[What needs to be done]
Would you please output only the lines from the one containing "How do I perform: Open" through the end of the entries below, exactly as written?

[Information shown]

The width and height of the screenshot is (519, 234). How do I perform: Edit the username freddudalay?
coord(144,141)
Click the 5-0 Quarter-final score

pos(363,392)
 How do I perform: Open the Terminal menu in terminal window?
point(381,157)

[Task output]
 How do I perform: Open the Terminal menu in terminal window?
point(381,157)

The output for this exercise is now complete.